Secondary Storage (The "Index")

  • Technology: MongoDB ⧉ & Apache Solr ⧉
  • Purpose: Fast access and flexibility for the User Interface.
  • Content:
    • MongoDB: Tracks processing status, user edits, and metadata corrections.
    • Solr: Provides sub-second full-text search across millions of speaker statements.
  • Philosophy: This layer is "derived." It can be wiped and rebuilt (re-indexed) at any time using the data from the Primary Storage. This allows you to change your database schema or search logic without ever losing the original AI transcriptions.

Data Flow Diagram

This diagram illustrates how the costly data is safely isolated, while the secondary storage acts as a flexible cache for the application.

graph TD
    subgraph Layer1 ["Layer 1: Primary Storage (Permanent & Costly)"]
        S3[<b>Garage S3</b><br>Raw Media + AI Results]
    end

    subgraph Layer2 ["Layer 2: Secondary Storage (Fast & Flexible)"]
        Mongo[<b>MongoDB</b><br>Metadata & User Edits]
        Solr[<b>Solr</b><br>Search Index]
    end

    subgraph App ["User Interface"]
        UI[Dashboard & Player]
    end

    %% --- Relationships ---

    %% The Re-index Flow
    S3 ==>|Re-Index / Sync| Mongo
    S3 ==>|Re-Index / Sync| Solr

    %% App Usage
    Mongo <-->|Reads/Writes Metadata| UI
    Solr -.->|Search Queries| UI

    %% Streaming
    S3 -.->|Streams Video| UI

    %% --- Styling ---
    classDef primary fill:#e8f5e9,stroke:#2e7d32,stroke-width:2px;
    classDef secondary fill:#fff3e0,stroke:#e65100,stroke-width:2px,stroke-dasharray: 5 5;
    classDef app fill:#e3f2fd,stroke:#1565c0,stroke-width:2px;

    class S3 primary;
    class Mongo,Solr secondary;
    class UI app;

Strategy

Production Advice: Choose Stable S3

In a production environment, the Primary Storage is your most critical asset. If you lose this data, you lose the expensive compute results.

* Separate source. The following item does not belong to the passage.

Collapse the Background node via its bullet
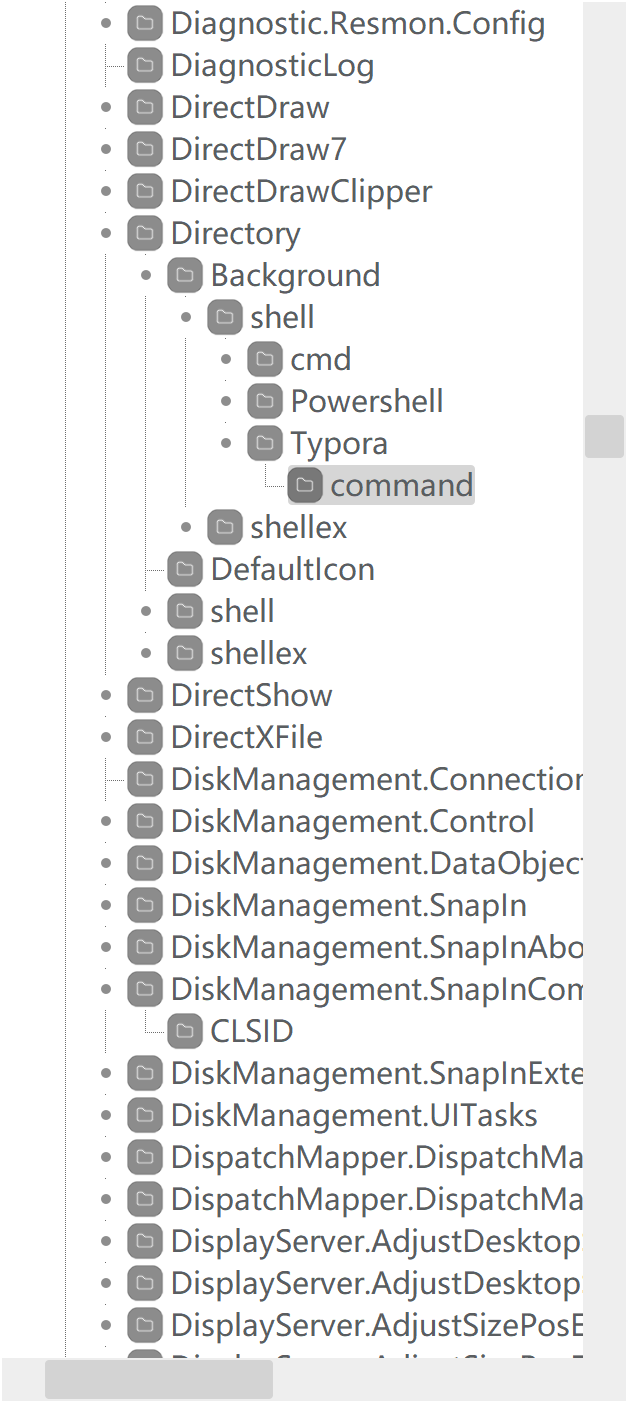The height and width of the screenshot is (1403, 628). coord(147,275)
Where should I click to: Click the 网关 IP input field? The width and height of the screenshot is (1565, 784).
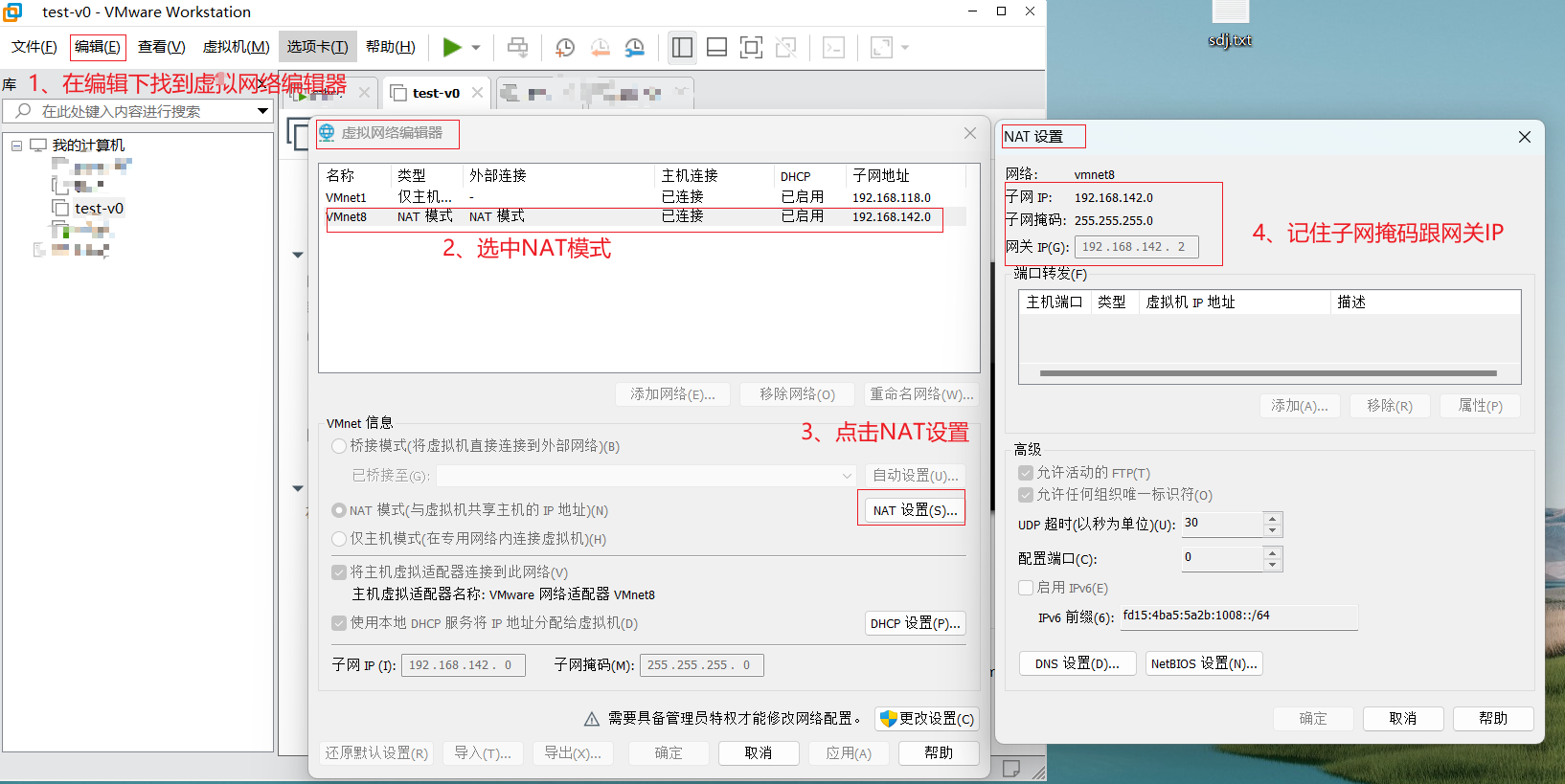click(x=1136, y=247)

  • Recommendation: Replace the local Garage container with a managed S3 service (e.g., AWS S3, MinIO Cluster) or ensure your hosting volume has rigorous daily backups.
  • Contrast: The Secondary Storage (MongoDB/Solr) is less critical. It can be treated as "part of the app"—if it fails, you can simply spin up empty databases and re-index everything from your safe Primary Storage.